大波乱の天皇杯…代表関係者は意外な反応

2014年08月22日 16時00分

 サッカーの天皇杯全日本選手権は20日に3回戦15試合が行われ、前回優勝の横浜M、今季J1で首位の浦和、2位の川崎がいずれも格下のJ2勢に敗れて姿を消す大波乱が起こった。過密日程、格上チームの主力が欠場という要素があったとはいえ、強豪の相次ぐ敗退にJリーグ関係者はため息交じり。一方で、日本協会関係者からは意外な反応が飛び出した。

 

 ジャイアントキリング(大番狂わせ)が魅力のトーナメント戦とはいえ、真夏の天皇杯は荒れに荒れた。3回戦で昨季の優勝チームと試合開催時点でJ1の首位、2位のチームが揃って敗れるのは、Jリーグが2部制になった1999年以降初めて。ここまでJ1で最少失点(14点)で首位の浦和はJ2で18位の群馬相手に先制しながら、後半の失点で逆転負け。
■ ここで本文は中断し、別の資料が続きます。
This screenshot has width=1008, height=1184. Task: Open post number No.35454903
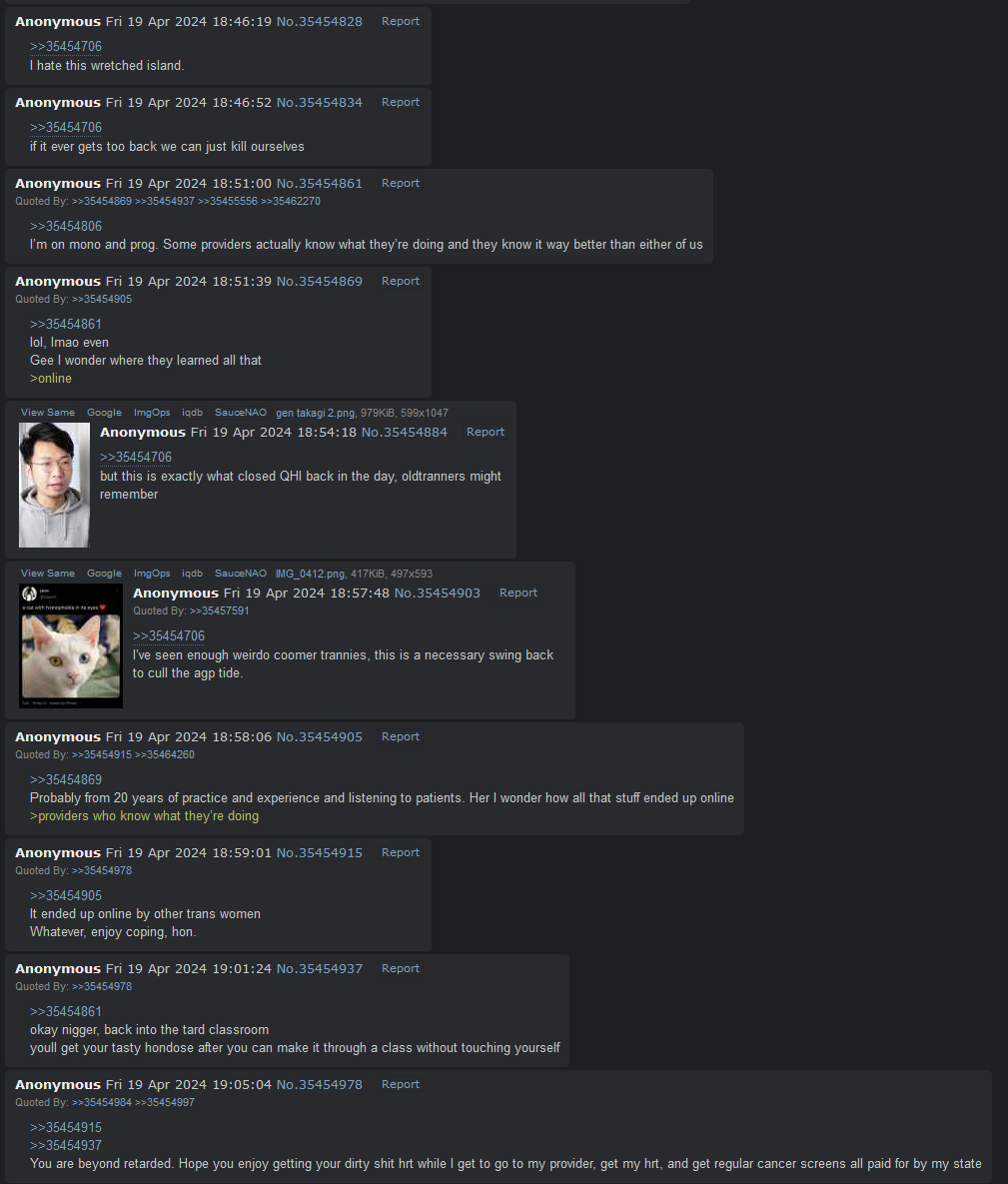pos(438,593)
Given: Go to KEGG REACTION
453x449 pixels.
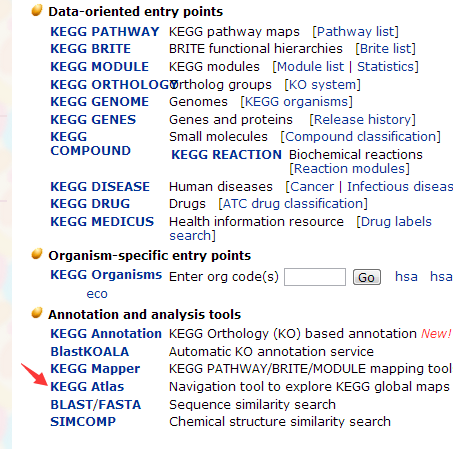Looking at the screenshot, I should [x=226, y=155].
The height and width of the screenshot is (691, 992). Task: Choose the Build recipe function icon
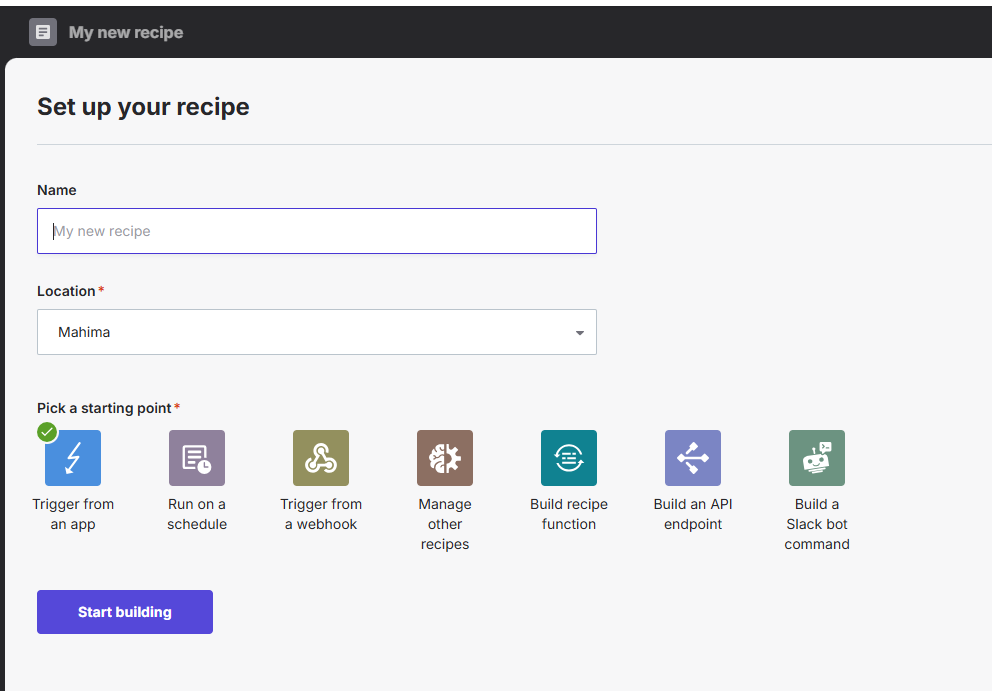[569, 458]
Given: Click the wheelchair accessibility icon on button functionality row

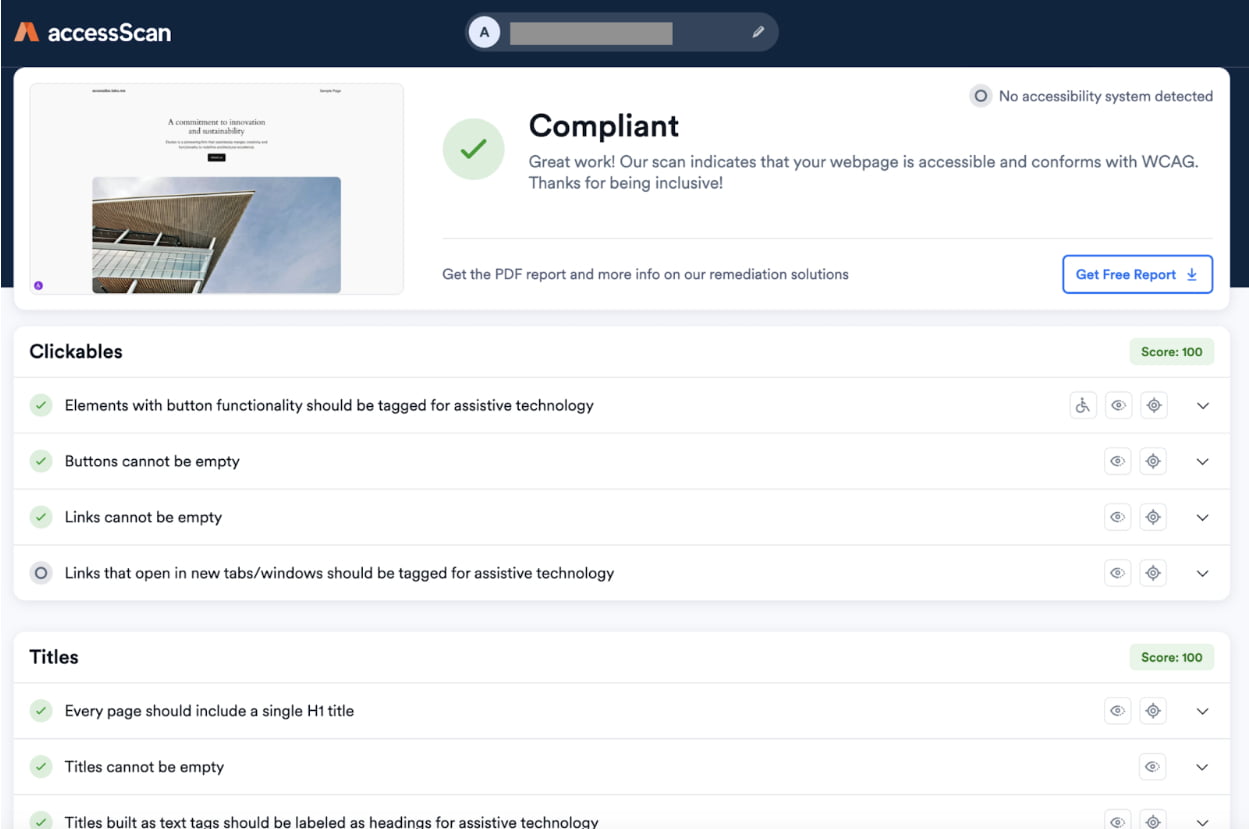Looking at the screenshot, I should [1083, 405].
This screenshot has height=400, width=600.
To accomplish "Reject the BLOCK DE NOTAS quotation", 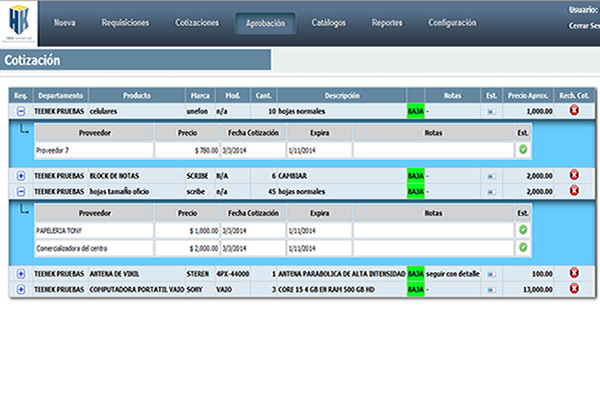I will (x=574, y=175).
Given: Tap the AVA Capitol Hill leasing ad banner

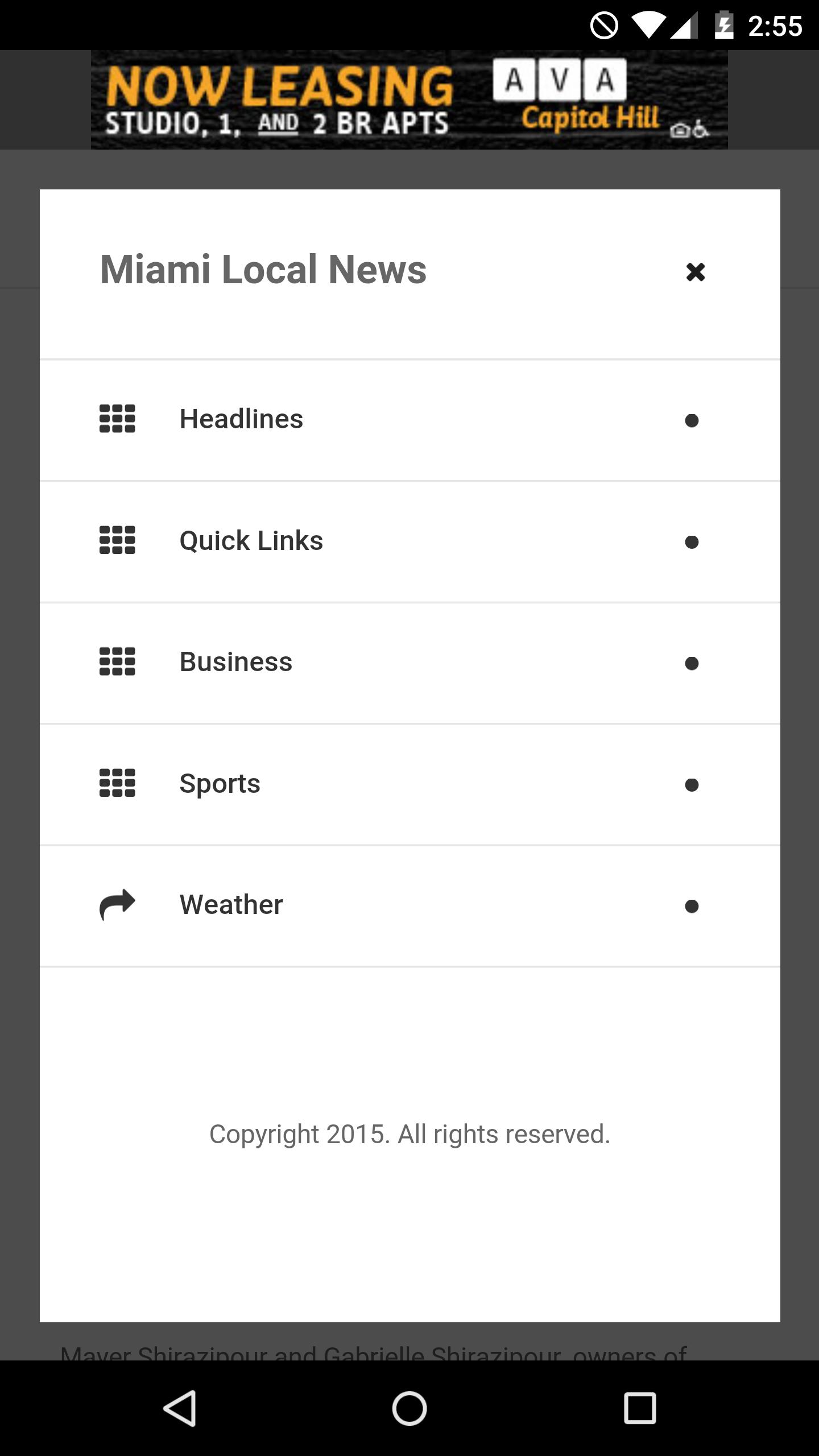Looking at the screenshot, I should pos(410,100).
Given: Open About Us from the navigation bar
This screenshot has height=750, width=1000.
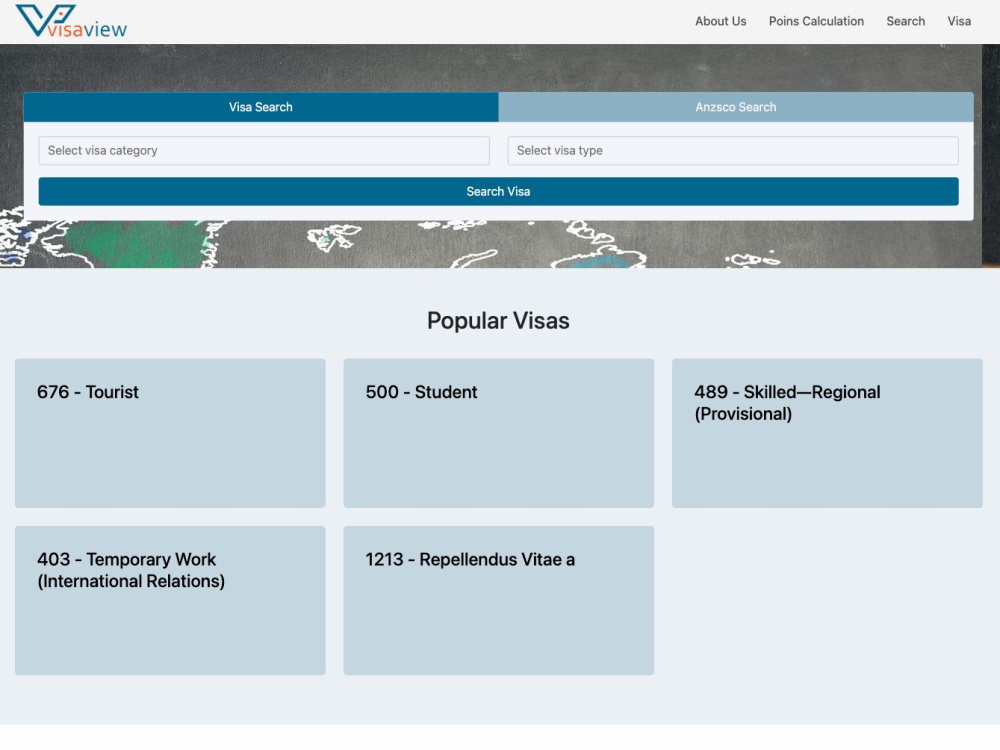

2位の川崎は同17位の愛媛に0―1。昨季Vの横浜Mも同4位の北九州に延長戦の末、2―3で敗れて姿を消した。

 

 リーグ戦真っただ中の週中に行われた一戦ということで、J1勢は各チームともメンバーを大幅に変更していた。それだけにあるチームの選手からは「こういうことだってあり得る。だからそんなに驚くことでもない」と冷静な意見も聞かれたが、Jリーグ幹部は真っ青。「いくらメンバーを落としたといっても、J1の上位にふさわしい結果、内容を見せないと。情けない。格下でも勝てるというのもサッカーの魅力だけど、強いチームが勝っていかないと大会が盛り上がらない」と嘆き節だ。

 

 だが、日本代表の関係者はこの結果を悲観していない。「負けたチームには申し訳ないけど、これで負けたチームの選手はリーグ戦が終われば休める。アジアカップに向けては悪い話じゃない」

 

 今回の天皇杯は、来年1月9日にアジアカップ(オーストラリア)が開催されることを考慮し、大会日程を前倒し。元日開催が恒例だった決勝も12月13日に変更された。カタールで行われた前回(2011年1月)のアジアカップで、天皇杯8強進出チームの選手がほぼ無休のまま出場を強いられたため、その教訓が生かされた。

 

 今回の日程変更だけでも日本代表にとってはありがたいが、有力チームの敗退はさらにアジアカップ連覇に向けて追い風となる。J1最終節は12月6日。天皇杯がない代表選手はリーグ戦終了後に最低でも2週間は休むことができ、万全の体調で本番を迎えられる。今回敗退したチームで新生日本代表のメンバーに選ばれそうな横浜MのFW斎藤学(24)や浦和MF柏木陽介(26)、GK西川周作(28)、川崎FW小林悠(26)、FW大久保嘉人(32)らは過密日程を避けられた形だ。

 

 連覇がかかる今度のアジアカップはハビエル・アギーレ監督(55)にとって最初の公式大会。選手のコンディションが結果を左右するだけに、今回の大波乱がどういう影響をもたらすのか。